Role of the SKIP complex in HIV-1 Tat transactivation
Zsolt Toth, Salk Institute for Biological Studies
Human immunodeficiency virus (HIV) that belongs to the genus of lentiviruses is the etiological agent of Acquired Immune Deficiency Syndrome (AIDS). One of the characteristic features of this virus is that although it has a single stranded RNA genome, its replication and gene expression require double stranded DNA integrated into the host chromosomes and the RNA polymerase II transcription machinery of the infected host cell.
It is known that the replication rate of HIV-1 depends on the level of viral transcription, which is tightly regulated at the elongation step. In this process the HIV-1 protein Tat has an essential role. In the absence of Tat the synthesis of full-length viral mRNAs is blocked resulting in short transcripts and consequently abrogated viral replication. Tat induces the production of full length viral transcripts by directly binding to the cis-acting RNA element TAR found at the 5' end of each viral mRNAs and recruiting the cellular kinase P-TEFb and its associated factors to the TAR RNA element. Subsequently P-TEFb phosphorylates the C terminal domain of RNA polymerase II stalled downstream close to the HIV-1 promoter LTR, which relieves the transcription block and leads to the synthesis of full-length viral mRNAs.
It was shown that in the absence of P-TEFb the replication of HIV-1 is severely impaired presumably due to inefficient viral transcription. This finding suggests that inhibition of P-TEFb and its associated factors might represent novel targets in AIDS therapeutics. For this, however, we need to know in details how P-TEFb and its associated factors can regulate Tat-mediated viral transcription. My research proposal will address this question in which I am going to study the cellular splicing factor SKIP in the regulation of Tat-mediated HIV-1 transcription. The host laboratory has shown that SKIP is a P-TEFb associated cellular protein, which is required for the Tat-mediated transcription elongation but its mechanism is still unknown.

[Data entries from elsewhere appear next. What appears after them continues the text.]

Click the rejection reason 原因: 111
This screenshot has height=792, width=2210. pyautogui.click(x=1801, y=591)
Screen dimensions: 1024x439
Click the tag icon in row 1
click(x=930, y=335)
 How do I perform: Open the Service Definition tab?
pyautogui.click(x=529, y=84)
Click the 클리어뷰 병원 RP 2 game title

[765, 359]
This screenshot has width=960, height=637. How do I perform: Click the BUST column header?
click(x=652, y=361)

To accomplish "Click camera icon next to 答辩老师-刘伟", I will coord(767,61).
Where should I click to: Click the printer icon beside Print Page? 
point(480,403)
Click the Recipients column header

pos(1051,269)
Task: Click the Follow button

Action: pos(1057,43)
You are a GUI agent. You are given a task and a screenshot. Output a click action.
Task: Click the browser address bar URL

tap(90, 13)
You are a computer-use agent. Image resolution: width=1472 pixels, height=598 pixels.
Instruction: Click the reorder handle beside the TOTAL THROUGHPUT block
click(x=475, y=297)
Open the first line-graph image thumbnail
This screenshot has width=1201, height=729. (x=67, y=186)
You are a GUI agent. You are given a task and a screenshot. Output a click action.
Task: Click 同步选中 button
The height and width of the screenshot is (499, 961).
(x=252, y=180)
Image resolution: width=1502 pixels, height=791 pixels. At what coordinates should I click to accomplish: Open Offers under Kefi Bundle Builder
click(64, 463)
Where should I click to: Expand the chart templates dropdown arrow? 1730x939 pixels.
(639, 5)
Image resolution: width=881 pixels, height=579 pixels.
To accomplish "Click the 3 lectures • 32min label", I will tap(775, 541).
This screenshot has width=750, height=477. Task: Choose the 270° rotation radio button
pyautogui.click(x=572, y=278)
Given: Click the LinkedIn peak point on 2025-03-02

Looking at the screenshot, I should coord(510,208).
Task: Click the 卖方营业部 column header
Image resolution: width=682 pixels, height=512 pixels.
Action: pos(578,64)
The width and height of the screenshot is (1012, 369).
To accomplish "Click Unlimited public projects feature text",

My preliminary data from nuclear extract fractionation indicates that SKIP is present in distinct splicing and transcription complexes in vivo. Thus, my first aim is to purify the native SKIP-transcription elongation complex separately from the SKIP-splicing complex, and identify the SKIP elongation complex subunits. I will test the role of the new elongation subunits in HIV-1 Tat:P-TEFb-regulated transcription in vivo by siRNA-mediated knockdown as well as using in vitro transcription assays . I will examine whether the noncoding SRA RNA, which was recently reported to regulate SKIP activity, is part of the SKIP elongation complex, and whether P-TEFb-dependent RNAPII elongation is controlled by this regulatory RNA. Finally, I will investigate whether SKIP-associated factors and SRA RNA are required for methylation of histone H3K4, which is a chromatin modification that occurs during the RNAPII elongation checkpoint present near to the HIV-1 promoter. This histone methylation mark is the sign for a transcriptional active chromatin, which is required for the expression of the HIV-1 genome integrated into the cellular chromosome.
P-TEFb and its associated factors are also involved in regulation of gene expression of other viruses in addition to HIV-1, which affect their replication in the host cells. Therefore, understanding of the mechanism of how P-TEFb and its associated factors such as SKIP control the transcription may advance our knowledge of viral pathogenesis.